*** Begin section ***
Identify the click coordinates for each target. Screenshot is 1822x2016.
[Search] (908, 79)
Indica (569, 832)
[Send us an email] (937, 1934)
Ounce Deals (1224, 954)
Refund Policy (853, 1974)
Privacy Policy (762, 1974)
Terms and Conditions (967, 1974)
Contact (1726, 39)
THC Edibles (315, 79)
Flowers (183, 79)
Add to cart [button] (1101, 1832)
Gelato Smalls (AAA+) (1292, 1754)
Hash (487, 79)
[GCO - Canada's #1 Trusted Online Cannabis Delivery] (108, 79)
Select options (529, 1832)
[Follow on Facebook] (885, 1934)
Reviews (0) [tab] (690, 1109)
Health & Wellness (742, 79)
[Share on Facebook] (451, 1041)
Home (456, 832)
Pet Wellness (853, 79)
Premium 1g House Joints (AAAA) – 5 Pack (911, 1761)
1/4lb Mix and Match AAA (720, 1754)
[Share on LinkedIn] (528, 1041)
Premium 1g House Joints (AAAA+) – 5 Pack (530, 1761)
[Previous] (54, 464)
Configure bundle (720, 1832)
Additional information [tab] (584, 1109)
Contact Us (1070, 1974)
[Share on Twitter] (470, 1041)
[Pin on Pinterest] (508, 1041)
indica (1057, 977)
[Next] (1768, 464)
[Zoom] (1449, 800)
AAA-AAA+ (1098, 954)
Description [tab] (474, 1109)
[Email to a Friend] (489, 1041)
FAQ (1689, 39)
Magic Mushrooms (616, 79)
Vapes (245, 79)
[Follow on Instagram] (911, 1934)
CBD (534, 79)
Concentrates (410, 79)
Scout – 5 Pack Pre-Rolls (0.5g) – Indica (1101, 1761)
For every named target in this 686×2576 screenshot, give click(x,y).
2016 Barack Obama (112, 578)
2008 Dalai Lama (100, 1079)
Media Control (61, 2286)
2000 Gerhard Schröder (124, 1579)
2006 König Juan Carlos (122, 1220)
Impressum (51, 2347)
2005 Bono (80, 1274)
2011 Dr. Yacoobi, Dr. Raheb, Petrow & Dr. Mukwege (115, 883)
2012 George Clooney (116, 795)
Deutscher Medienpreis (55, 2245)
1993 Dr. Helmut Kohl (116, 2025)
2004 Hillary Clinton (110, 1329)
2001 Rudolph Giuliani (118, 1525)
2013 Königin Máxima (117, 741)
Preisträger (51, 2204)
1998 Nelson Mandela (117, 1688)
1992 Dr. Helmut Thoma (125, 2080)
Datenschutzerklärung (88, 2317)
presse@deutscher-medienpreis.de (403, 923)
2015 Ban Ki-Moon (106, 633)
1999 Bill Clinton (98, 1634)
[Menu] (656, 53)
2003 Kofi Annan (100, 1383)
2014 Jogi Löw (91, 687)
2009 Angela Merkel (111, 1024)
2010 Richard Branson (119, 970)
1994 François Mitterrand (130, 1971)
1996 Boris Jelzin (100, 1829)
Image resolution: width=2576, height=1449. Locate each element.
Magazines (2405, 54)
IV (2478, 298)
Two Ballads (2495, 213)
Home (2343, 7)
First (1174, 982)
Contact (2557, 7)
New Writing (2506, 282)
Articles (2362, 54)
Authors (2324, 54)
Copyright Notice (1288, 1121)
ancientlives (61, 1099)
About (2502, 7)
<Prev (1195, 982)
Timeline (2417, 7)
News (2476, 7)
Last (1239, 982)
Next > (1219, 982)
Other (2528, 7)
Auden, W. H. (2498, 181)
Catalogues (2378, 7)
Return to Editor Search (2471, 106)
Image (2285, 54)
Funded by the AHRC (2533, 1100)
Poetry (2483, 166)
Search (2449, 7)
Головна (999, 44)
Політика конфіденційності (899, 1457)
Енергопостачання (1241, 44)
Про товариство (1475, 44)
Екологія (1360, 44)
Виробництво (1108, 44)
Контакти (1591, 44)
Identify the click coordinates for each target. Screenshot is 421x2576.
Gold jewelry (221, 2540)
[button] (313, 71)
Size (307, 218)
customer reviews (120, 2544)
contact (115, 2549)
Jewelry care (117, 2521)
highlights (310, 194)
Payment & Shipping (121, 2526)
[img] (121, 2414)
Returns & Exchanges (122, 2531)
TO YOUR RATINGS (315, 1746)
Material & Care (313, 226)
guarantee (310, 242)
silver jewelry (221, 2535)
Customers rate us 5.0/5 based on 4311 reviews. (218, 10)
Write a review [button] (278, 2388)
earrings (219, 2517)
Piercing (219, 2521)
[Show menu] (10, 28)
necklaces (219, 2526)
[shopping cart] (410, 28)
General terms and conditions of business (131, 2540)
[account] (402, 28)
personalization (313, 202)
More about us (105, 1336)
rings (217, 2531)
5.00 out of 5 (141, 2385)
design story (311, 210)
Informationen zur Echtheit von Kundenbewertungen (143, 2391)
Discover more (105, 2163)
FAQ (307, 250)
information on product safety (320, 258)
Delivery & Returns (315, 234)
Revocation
*** End section ***
TASK OBJECTIVE: The answer must be a verbatim transcription of all the entries.

YOUR SOLUTION:
Identify the click coordinates for each target. Screenshot is 1822x2016.
[Search] (908, 79)
Indica (569, 832)
[Send us an email] (937, 1934)
Ounce Deals (1224, 954)
Refund Policy (853, 1974)
Privacy Policy (762, 1974)
Terms and Conditions (967, 1974)
Contact (1726, 39)
THC Edibles (315, 79)
Flowers (183, 79)
Add to cart [button] (1101, 1832)
Gelato Smalls (AAA+) (1292, 1754)
Hash (487, 79)
[GCO - Canada's #1 Trusted Online Cannabis Delivery] (108, 79)
Select options (529, 1832)
[Follow on Facebook] (885, 1934)
Reviews (0) [tab] (690, 1109)
Health & Wellness (742, 79)
[Share on Facebook] (451, 1041)
Home (456, 832)
Pet Wellness (853, 79)
Premium 1g House Joints (AAAA) – 5 Pack (911, 1761)
1/4lb Mix and Match AAA (720, 1754)
[Share on LinkedIn] (528, 1041)
Premium 1g House Joints (AAAA+) – 5 Pack (530, 1761)
[Previous] (54, 464)
Configure bundle (720, 1832)
Additional information [tab] (584, 1109)
Contact Us (1070, 1974)
[Share on Twitter] (470, 1041)
[Pin on Pinterest] (508, 1041)
indica (1057, 977)
[Next] (1768, 464)
[Zoom] (1449, 800)
AAA-AAA+ (1098, 954)
Description [tab] (474, 1109)
[Email to a Friend] (489, 1041)
FAQ (1689, 39)
Magic Mushrooms (616, 79)
Vapes (245, 79)
[Follow on Instagram] (911, 1934)
CBD (534, 79)
Concentrates (410, 79)
Scout – 5 Pack Pre-Rolls (0.5g) – Indica (1101, 1761)
For every named target in this 686×2576 screenshot, give click(x,y).
2016 Barack Obama (112, 578)
2008 Dalai Lama (100, 1079)
Media Control (61, 2286)
2000 Gerhard Schröder (124, 1579)
2006 König Juan Carlos (122, 1220)
Impressum (51, 2347)
2005 Bono (80, 1274)
2011 Dr. Yacoobi, Dr. Raheb, Petrow & Dr. Mukwege (115, 883)
2012 George Clooney (116, 795)
Deutscher Medienpreis (55, 2245)
1993 Dr. Helmut Kohl (116, 2025)
2004 Hillary Clinton (110, 1329)
2001 Rudolph Giuliani (118, 1525)
2013 Königin Máxima (117, 741)
Preisträger (51, 2204)
1998 Nelson Mandela (117, 1688)
1992 Dr. Helmut Thoma (125, 2080)
Datenschutzerklärung (88, 2317)
presse@deutscher-medienpreis.de (403, 923)
2015 Ban Ki-Moon (106, 633)
1999 Bill Clinton (98, 1634)
[Menu] (656, 53)
2003 Kofi Annan (100, 1383)
2014 Jogi Löw (91, 687)
2009 Angela Merkel (111, 1024)
2010 Richard Branson (119, 970)
1994 François Mitterrand (130, 1971)
1996 Boris Jelzin (100, 1829)
Image resolution: width=2576, height=1449. Locate each element.
Magazines (2405, 54)
IV (2478, 298)
Two Ballads (2495, 213)
Home (2343, 7)
First (1174, 982)
Contact (2557, 7)
New Writing (2506, 282)
Articles (2362, 54)
Authors (2324, 54)
Copyright Notice (1288, 1121)
ancientlives (61, 1099)
About (2502, 7)
<Prev (1195, 982)
Timeline (2417, 7)
News (2476, 7)
Last (1239, 982)
Next > (1219, 982)
Other (2528, 7)
Auden, W. H. (2498, 181)
Catalogues (2378, 7)
Return to Editor Search (2471, 106)
Image (2285, 54)
Funded by the AHRC (2533, 1100)
Poetry (2483, 166)
Search (2449, 7)
Головна (999, 44)
Політика конфіденційності (899, 1457)
Енергопостачання (1241, 44)
Про товариство (1475, 44)
Екологія (1360, 44)
Виробництво (1108, 44)
Контакти (1591, 44)
Identify the click coordinates for each target. Screenshot is 421x2576.
Gold jewelry (221, 2540)
[button] (313, 71)
Size (307, 218)
customer reviews (120, 2544)
contact (115, 2549)
Jewelry care (117, 2521)
highlights (310, 194)
Payment & Shipping (121, 2526)
[img] (121, 2414)
Returns & Exchanges (122, 2531)
TO YOUR RATINGS (315, 1746)
Material & Care (313, 226)
guarantee (310, 242)
silver jewelry (221, 2535)
Customers rate us 5.0/5 based on 4311 reviews. (218, 10)
Write a review [button] (278, 2388)
earrings (219, 2517)
Piercing (219, 2521)
[Show menu] (10, 28)
necklaces (219, 2526)
[shopping cart] (410, 28)
General terms and conditions of business (131, 2540)
[account] (402, 28)
personalization (313, 202)
More about us (105, 1336)
rings (217, 2531)
5.00 out of 5 (141, 2385)
design story (311, 210)
Informationen zur Echtheit von Kundenbewertungen (143, 2391)
Discover more (105, 2163)
FAQ (307, 250)
information on product safety (320, 258)
Delivery & Returns (315, 234)
Revocation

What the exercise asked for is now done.